### EXTRAIT À LIRE ###

Changer de vie une aventure à haut risque

Tout plaquer : une aventure à haut risque

En Europe, trois salariés sur quatre rêvent de tout quitter pour changer de vie. La bifurcation professionnelle n’est souvent qu’un prétexte pour assouvir un désir plus profond : la réalisation de soi.

Un lundi d’octobre, à la fin des années 1980. Il est déjà tard. La bourse a clôturé en hausse et lestraders, vaguement rassurés, sont rentrés chez eux. Seule une longue silhouette arpente encore la salle des marchés. Henry Quinson, brillant golden boy, dépose sur les bureaux désertés d’énigmatiques messages d’« à-dieu ». Spécialiste des options de change, qu’il enseigne à Sciences-Po, fin limier de la politique à laquelle il s’est aguerri au sein de l’UDF, ce trader courtisé vient de prendre, à 28 ans, une décision aussi brutale qu’inattendue : quitter la ville, sortir de la course et rejoindre un monastère pour le restant de ses jours (1).

À 300 kilomètres de là, ce même lundi soir, à quoi songe Michel Macé ? Le regard noyé dans le lac des Settons, en plein cœur du Morvan, peut-être est-il saisi de doutes. Quelques semaines plus tôt, ce salarié sans histoires a « pété les plombs ». Du jour au lendemain, il a plaqué son boulot en banlieue parisienne, son pavillon à peine construit, son quotidien, pour réinventer sa vie à la campagne. Il voulait rompre, dit-il, avec son ancien travail, dans une usine de chaudières, avec pour tout horizon des chaînes de montage et une ligne de chemin de fer. Il rêvait d’une herbe plus verte, ailleurs. Il avait « des fantasmes, mais pas de projets ». Puis « lors d’un week-end de randonnée dans le Morvan, avec ma compagne, on a découvert que La Vieille Diligence était à vendre ». Une ruine et quelques chevaux, au milieu de nulle part, qui leur ont fait miroiter un avenir serein au contact de la nature. Ils découvrent à présent l’envers du décor : « La campagne est sinistre quand il pleut. Et le silence, ce silence effrayant et massif, comment l’appréhender ? »

### DONNÉES SOURCES ###

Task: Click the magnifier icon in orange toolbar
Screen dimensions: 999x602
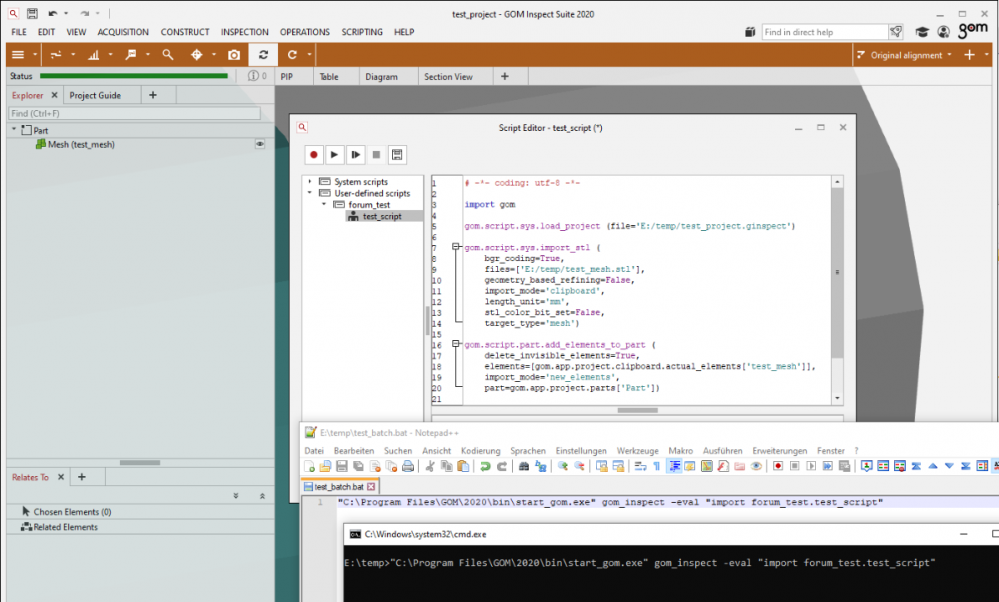Action: pyautogui.click(x=167, y=55)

###

Rédigez la suite de l'article sur ceux qui plaquent tout pour changer de vie, en reprenant juste après sa dernière phrase.

Combien sont-ils, comme Henry ou Michel, à avoir largué les amarres de leur quotidien ? Combien sont-ils les déçus du voyage pour qui l’aventure a tourné court ? Combien de réussites, d’échecs et de réorientations ? Dans tous les cas, les statistiques officielles restent muettes. Chose inhabituelle, les seuls chiffres dont nous disposons concernent les rêves, et non les faits. Les salariés européens seraient 74 % à songer à se reconvertir, d’après une étude commanditée par le site d’offres d’emploi Monster.fr, et seuls 8 % se déclarent satisfaits de leur carrière actuelle. Le désir de fuite semble donc être la chose la mieux partagée au travail. La crise économique actuelle, loin de décourager les aspirants au changement, semble même précipiter les réorientations professionnelles volontaires. « Puisque rien n’est vraiment sûr, autant faire ce dont on a vraiment envie, note Catherine Sandner, auteure de Changer de vie. Du break à la reconversion (2). D’ailleurs, aujourd’hui, personne ne s’en prive. Tel consultant plaque tout pour devenir moine bouddhiste, les “j’aurais voulu être un artiste” troquent leur tailleur pour le costume de saltimbanque, les Franciliens débarquent par familles entières en province pour se lancer dans les chambres d’hôtes, les stages équestres ou les messages new age… »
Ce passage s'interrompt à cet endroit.